Your b.smithi just looks like mine does as stated earlier on its just not feeding due to molt so it ain't going to look bloated as such try and change its prey item mine will eat large locusts but won't touch a cricket then a few months down the line it's vice versa


----------



## Adam B Jones (Jan 17, 2011)

Just for the record I've had female T's that have drummed for no apparent reason; no mm's in the room, nothing going on at all. Obviously there will be a reason, perhaps a particular vibration has coincidentally triggered it. I've had it a few times with different species, surprised nobody else has mentioned this as I assumed others would have noticed this too?

I do remember one time when there was a definite trigger with a GBB when the inside edge of my tweezers scraped the plastic tank edge for whatever reason (sounded a bit like rubbing your finger along the edge of a comb), and I got a hearty drumming response. Felt a bit guilty for leading her on...


----------



## thegolferful (Sep 29, 2016)

Well we're no different as of yet, still won't eat 
Locust, cricket and wax works
Just keeping well hydrated and keep an eye on her


----------



## PeterUK (Jun 21, 2008)

thegolferful said:


> Well we're no different as of yet, still won't eat
> Locust, cricket and wax works
> Just keeping well hydrated and keep an eye on her


Not eating 3 months isnt something i would worry about in the slightest.

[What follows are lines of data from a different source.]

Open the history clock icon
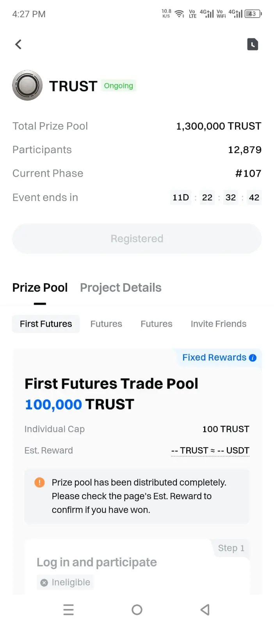The height and width of the screenshot is (625, 274). click(x=253, y=45)
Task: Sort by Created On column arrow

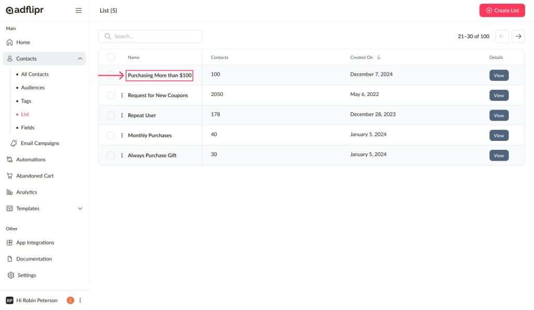Action: (379, 57)
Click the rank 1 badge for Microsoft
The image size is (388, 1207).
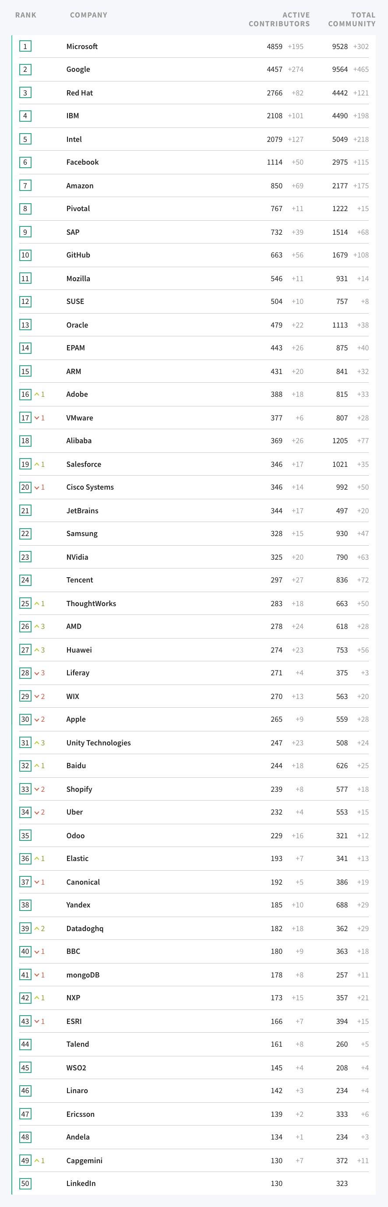point(25,46)
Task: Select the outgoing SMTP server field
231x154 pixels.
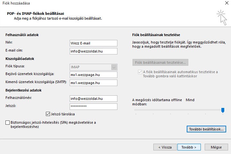Action: click(x=93, y=83)
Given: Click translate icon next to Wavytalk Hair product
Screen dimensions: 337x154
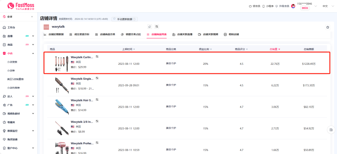Looking at the screenshot, I should 97,100.
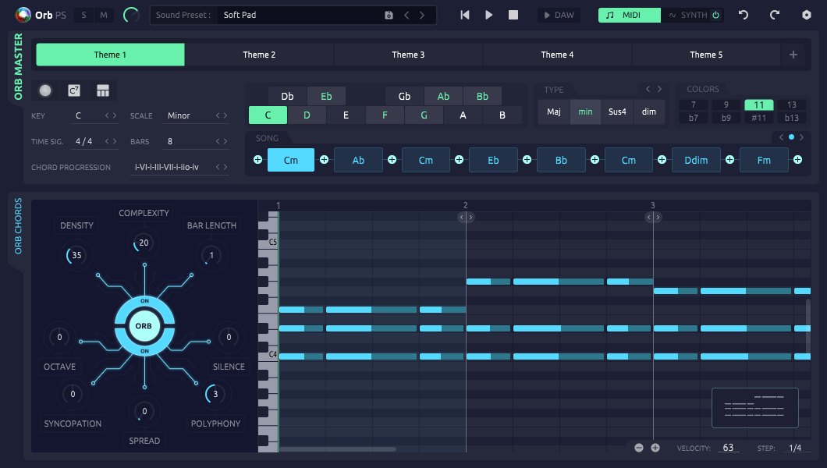This screenshot has width=827, height=468.
Task: Toggle the 11 color extension
Action: coord(758,105)
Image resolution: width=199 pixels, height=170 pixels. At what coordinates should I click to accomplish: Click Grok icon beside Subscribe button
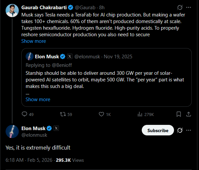(x=180, y=130)
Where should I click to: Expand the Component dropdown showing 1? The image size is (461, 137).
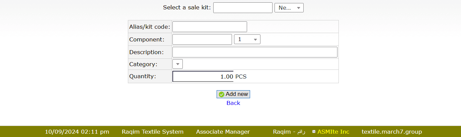coord(247,39)
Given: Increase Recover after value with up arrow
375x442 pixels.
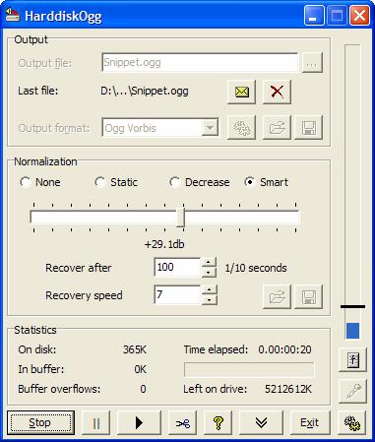Looking at the screenshot, I should click(x=209, y=263).
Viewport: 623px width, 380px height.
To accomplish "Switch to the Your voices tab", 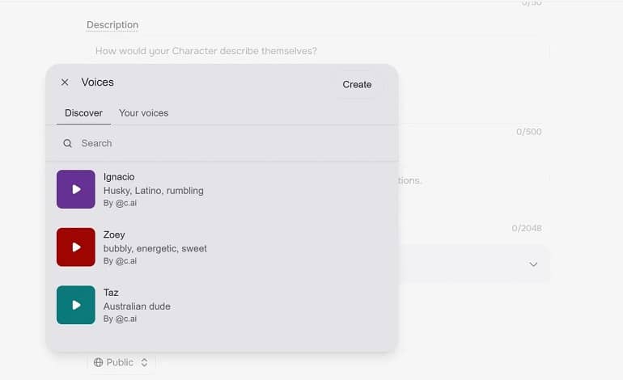I will tap(143, 113).
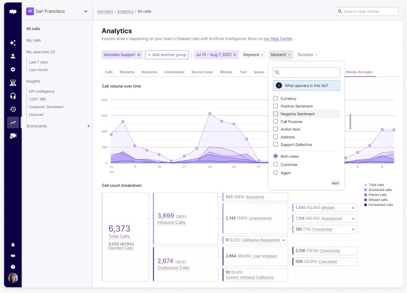Viewport: 407px width, 293px height.
Task: Open settings gear icon in sidebar
Action: coord(13,69)
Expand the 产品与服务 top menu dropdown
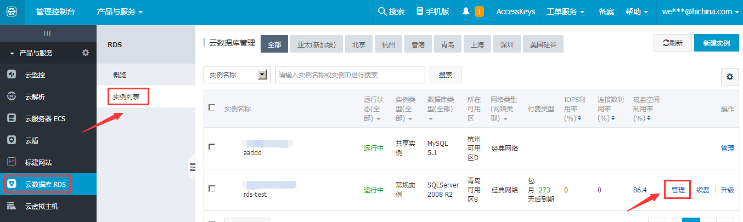This screenshot has height=222, width=743. pyautogui.click(x=120, y=12)
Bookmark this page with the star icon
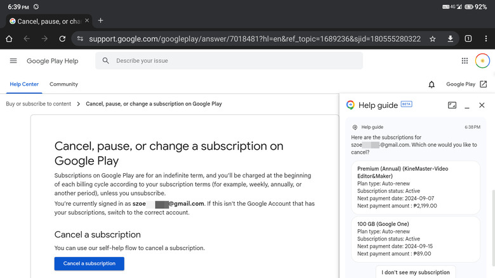This screenshot has width=495, height=278. click(x=432, y=39)
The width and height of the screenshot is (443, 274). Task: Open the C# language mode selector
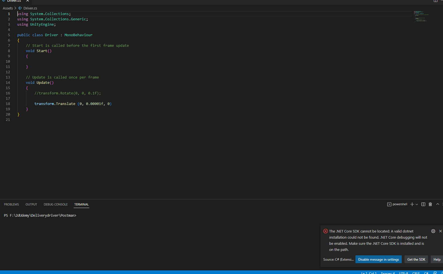426,273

What you could do is put her somewhere cooler than she is usually kept to simulate a seasonal temperature drop (even move her to a lower shelf in the same room may be enough) until Jan or Feb and then raise her up again. 
I would be very surprised if she didnt eat after that : victory:


----------



## thegolferful (Sep 29, 2016)

Little update, still not eating, this is what it does when it has the chance to


https://vimeo.com/196979075


----------



## thegolferful (Sep 29, 2016)

So it's been just under 5 months, it's taken a cricket and doing the Im eating dance of laying silk!!
Well over two years since last molt so I reckon that will be her done untill she brings out some fresh colours!


----------